材料期刊网

利用多孔结构的表面活性, 采用以硫酸镍(NiSO₄?7H₂O)为主盐, 次亚磷酸钠(NaH₂PO₂?H₂O)为还原剂且无其它特殊组分的常用化学镀Ni溶液, 经无敏化活化预处理直接在微弧氧化形成的多孔MgO薄膜表面制备出化学镀Ni层, 并对Ni层的相组成、显微结构、导电性和耐蚀性进行了表征. 结果表明: 平均厚度约5 μm的化学镀Ni层颗粒均匀, 组织致密; Ni层进入MgO薄膜的孔洞, 形成交错咬合状态. XRD分析表明, Ni层由晶态Ni与非晶态Ni--P组成. 四探针和极化曲线测试结果说明 Ni层的导电性良好, 同时由于Ni层的存在, 试样的腐蚀电位显著提高. 化学镀Ni过程中, 溶液中的Ni²⁺在还原剂离子的作用下首先在多孔MgO薄膜的微孔处还原沉积生成微小的初生Ni颗粒, 初生Ni颗粒进而长大并扩展, 最终形成完整的化学镀Ni层. 多孔结构以其特有的活化作用实现了氧化物表面无敏化活化预处理的化学镀.
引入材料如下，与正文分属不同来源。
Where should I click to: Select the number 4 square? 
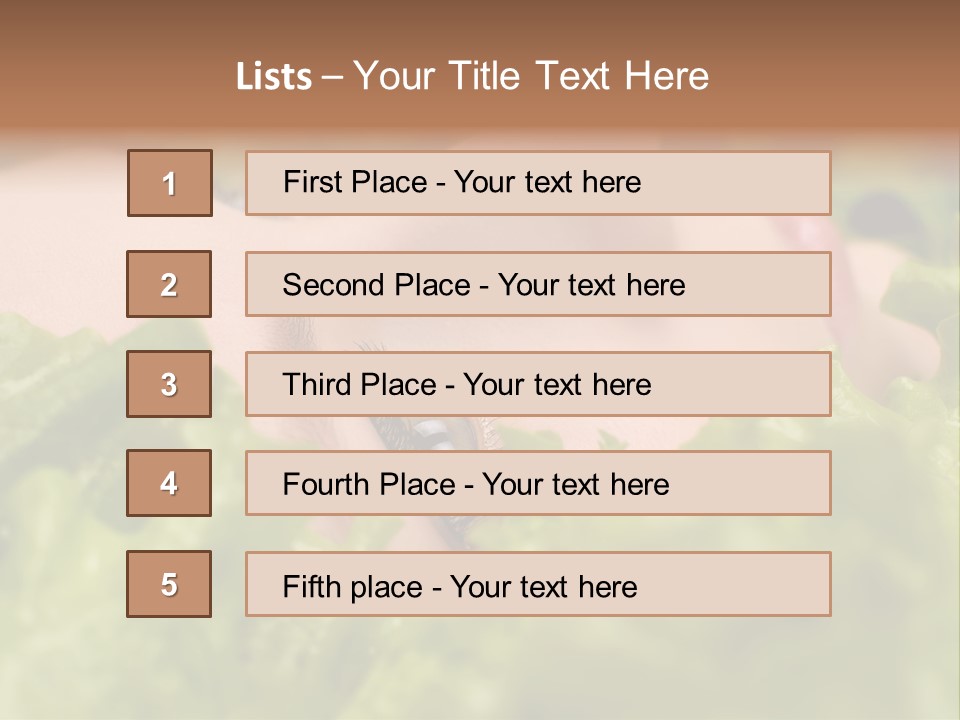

Generally, the surface pretreatments such as sensitization and activation are necessary for depositing a nickel metal layer on oxide surface by electroless plating, however, for an oxide surface with porous structure it is possible that the pretreatment is not necessary. In this paper, only by use of the surface activity of porous structure, an electroless plated nickel layer can be prepared on the surface of microarc-oxidation-fabricated porous magnesium oxide film in a conventional electroless nickel plating solution, consisted of nickel sulfate as main salt and sodium hypophosphite as reducing agent. Furthermore, the phase, microstructure, electrical conductivity and corrosion resistance of the obtained nickel layer were characterized. The results indicate that the 5 μm-thick nickel layer is composed of fine and homogeneously distributed nickel particles, at the same time the microstructure of nickel layer is dense. Nickel layer spreads into the micropores on the surface of porous magnesium oxide film, so that an interleaving interface is formed at nickel/oxide interface. XRD results reveal that the nickel layer contains crystalline Ni and amorphous Ni-P. Four-point probe measurement indicates that the nickel layer exhibits well electrical conductivity. Meanwhile, polarization curve reveals that corrosion potential elevates notably due to the presence of nickel layer. During electroless nickel plating the nickel ions in solution were reduced and deposited in the micropores of porous magnesium oxide film under the action of reducing agent ions, so as to generate tiny primary nickel particles, subsequently, these primary nickel particles continuously grew and spread, and finally formed an entire nickel layer on oxide surface.